Содержание велений совести – или ее требовательность – так часто менялись во времени. В средневековье – в самые христианские столетия нашей культуры – жизнь человека ценилась очень дешево. Отправляясь в дорогу, каждый брал с собою меч или нож, чтобы обороняться от лихих людей. За такое, почти невольное, бытовое убийство совесть не упрекала... Не упрекает она и в наше время офицера и солдата, «исполняющих свой долг» на войне. Или, вернее, редко упрекает. Скажут, одно дело война, другое – революция. Не будем наивничать. Мы сами живем здесь, среди изгнанников, в большинстве – участников гражданской войны. Чувствуют ли они угрызения совести за пролитую русскую кровь? Так вот, юноши в России смотрят точно так же на кровь «белогвардейцев» или «контрреволюционеров», как здесь смотрят на кровь большевиков. Она не отягощает совести.

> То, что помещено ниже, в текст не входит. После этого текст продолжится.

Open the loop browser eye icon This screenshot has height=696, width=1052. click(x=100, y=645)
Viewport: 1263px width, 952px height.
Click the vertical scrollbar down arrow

И здесь и там, да и не только у нас, русских, – у всего послевоенного мира совесть не та, что была в блаженные годы начала века. И наших современников – не зрителей, а участников истории – справедливо мерить меркою не XX, а, скажем, XVII века. Тогда и юный строитель Советской России перестанет нам казаться нравственным чудовищем, и мы поймем, как он может иметь такие невинные, спокойные глаза.

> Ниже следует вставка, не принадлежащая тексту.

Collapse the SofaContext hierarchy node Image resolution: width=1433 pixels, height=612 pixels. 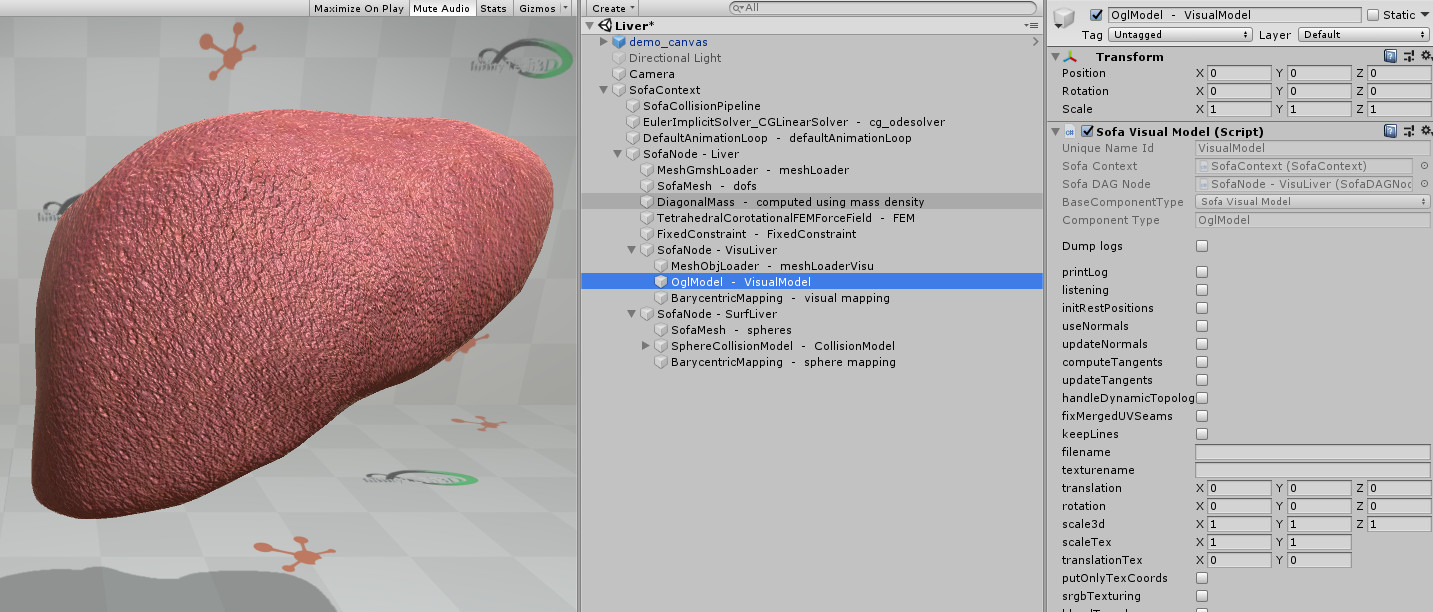click(x=603, y=89)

Поймем и простим – ему, но не строю, который делает бесчеловечие (в России, как и в Германии) законом жизни. Пожалуй, труднее простить другое: ту неизбежную и по вседневную ложь, которая кажется нам несовместимой с мужеством и героизмом. Но и здесь, проклиная строй, покоящийся на основной лжи, постараемся вдуматься в психологию социально-неизбежной лжи.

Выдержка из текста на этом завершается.